WORKING DATA:
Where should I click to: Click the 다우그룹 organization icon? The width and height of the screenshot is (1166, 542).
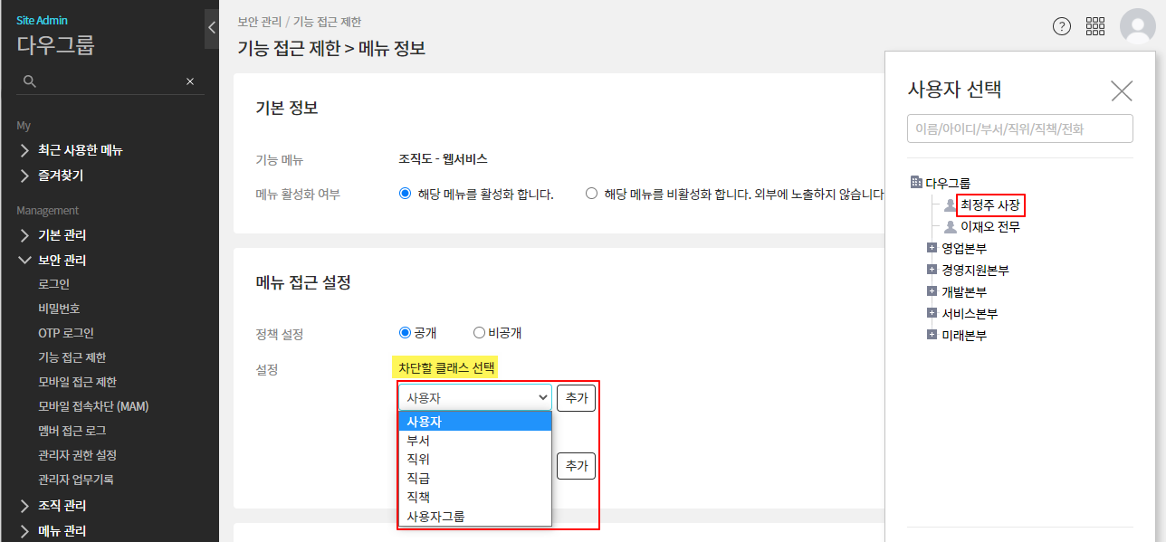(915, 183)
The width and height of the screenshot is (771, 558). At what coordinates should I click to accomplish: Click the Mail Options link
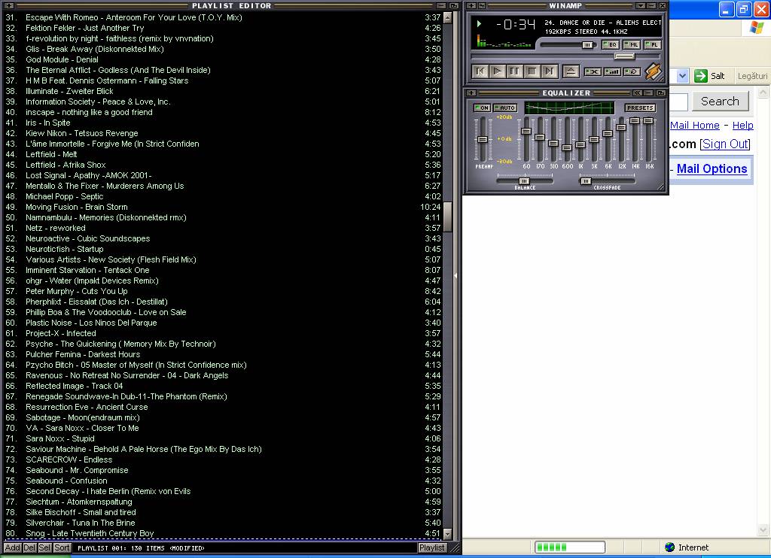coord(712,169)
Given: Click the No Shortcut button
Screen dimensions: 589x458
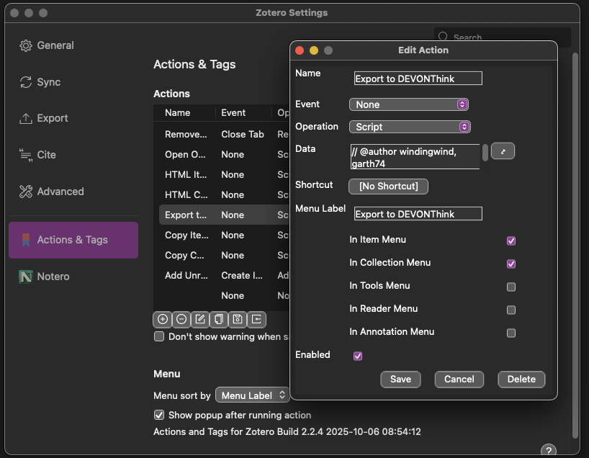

WHAT THIS TASK INVOLVES: Restate the listing above word for word and skip each picture.

RESPONSE TO THIS TASK:
Where should I click to: Click the 다우그룹 organization icon? The width and height of the screenshot is (1166, 542).
(915, 183)
The width and height of the screenshot is (771, 558). At what coordinates should I click to accomplish: Click the Mail Options link
coord(712,169)
Given: Click the No Shortcut button
Screen dimensions: 589x458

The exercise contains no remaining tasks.